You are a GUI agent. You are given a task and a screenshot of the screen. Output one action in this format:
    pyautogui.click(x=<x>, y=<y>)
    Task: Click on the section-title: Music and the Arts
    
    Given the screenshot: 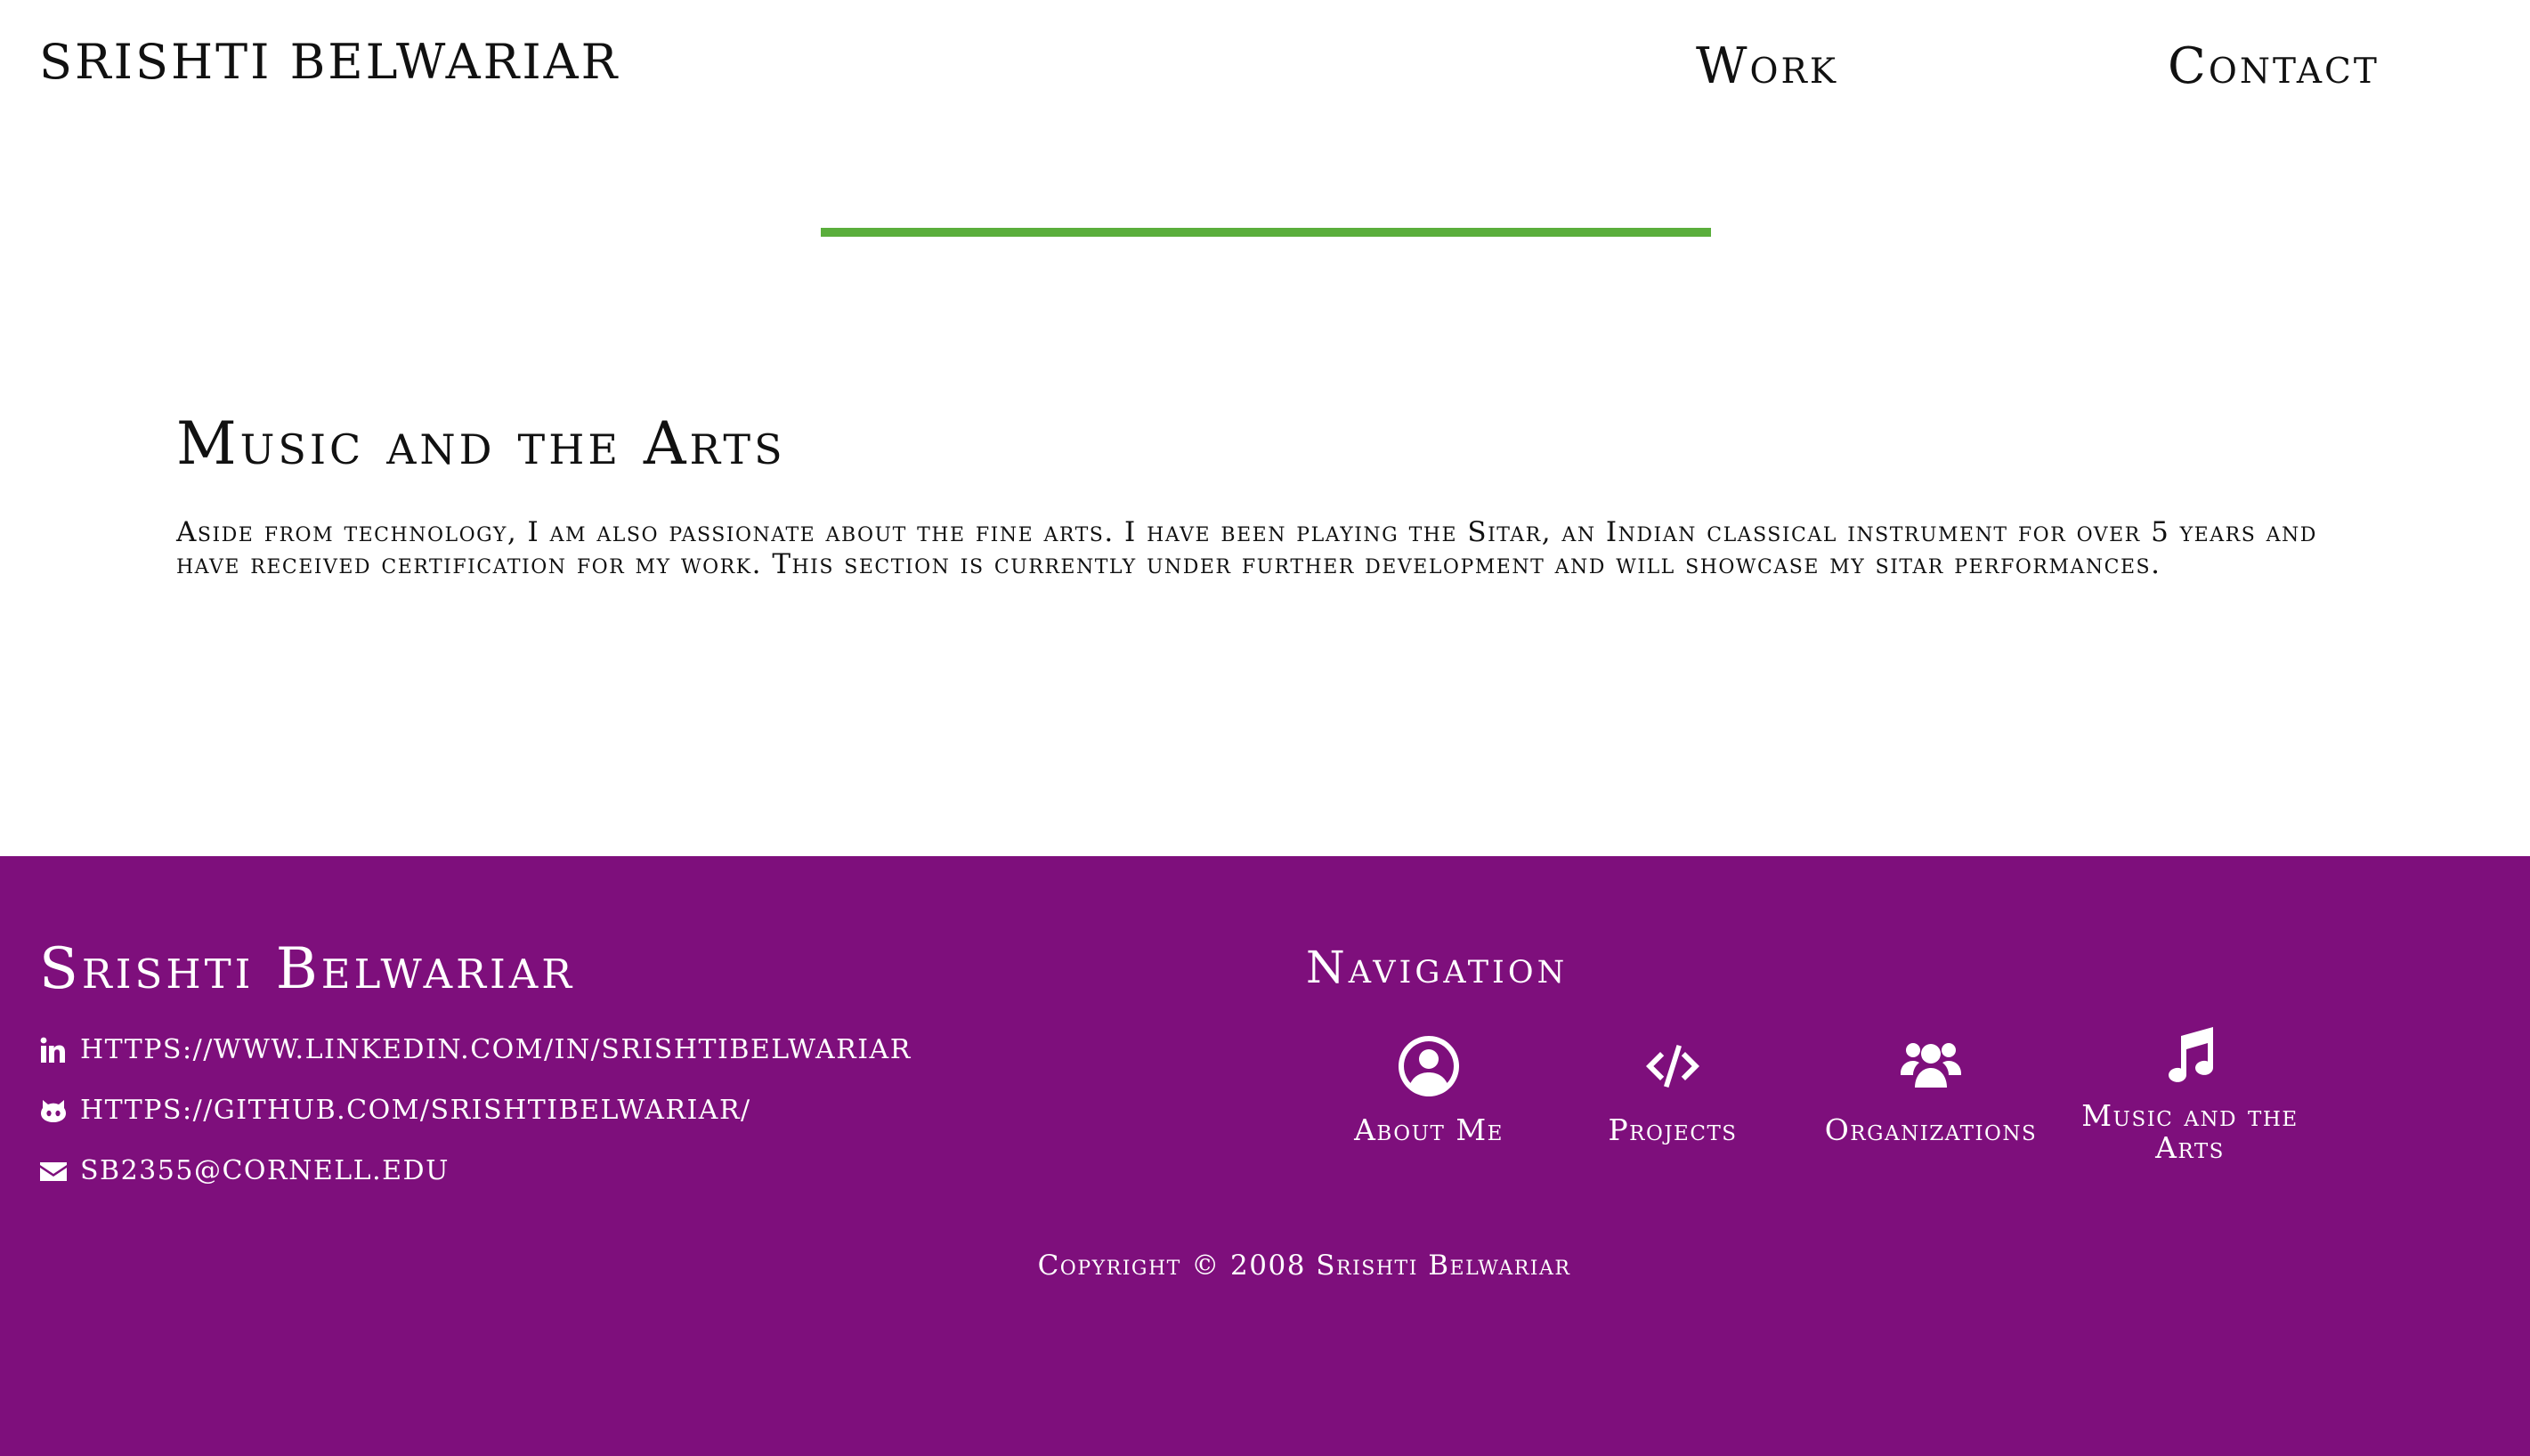 What is the action you would take?
    pyautogui.click(x=481, y=444)
    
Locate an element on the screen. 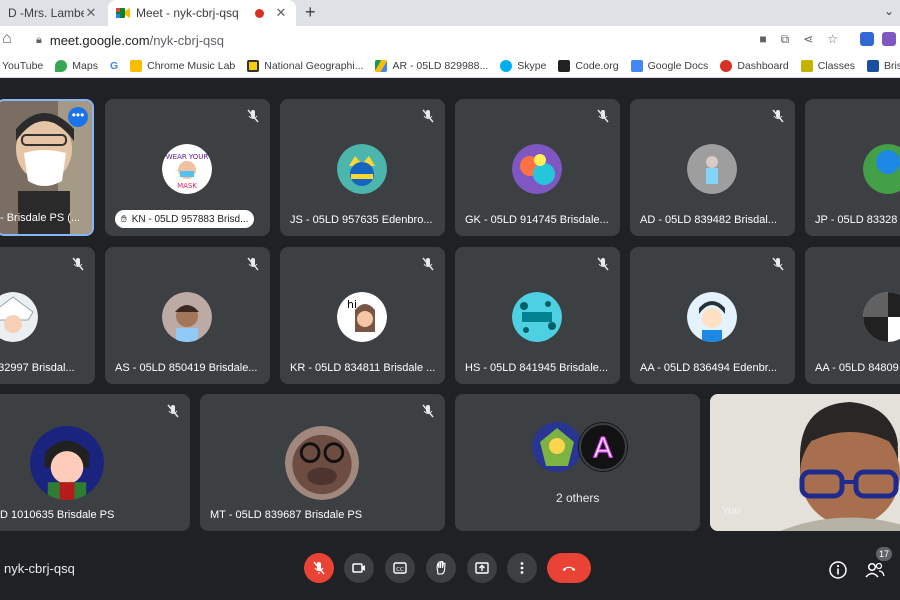  brisdale-icon is located at coordinates (874, 66).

■ ■ ■ ■ ■

Consigne -
Modifiez les lignes du matériel, depuis son début jusqu'à la ligne contenant « Task: Click on » incluse, en remplaçant « Music and the Arts » par « Theater and Dance ». Reproduisez uniquement ces lignes, sans autre changement.

Réponse -
You are a GUI agent. You are given a task and a screenshot of the screen. Output one action in this format:
    pyautogui.click(x=<x>, y=<y>)
    Task: Click on the section-title: Theater and Dance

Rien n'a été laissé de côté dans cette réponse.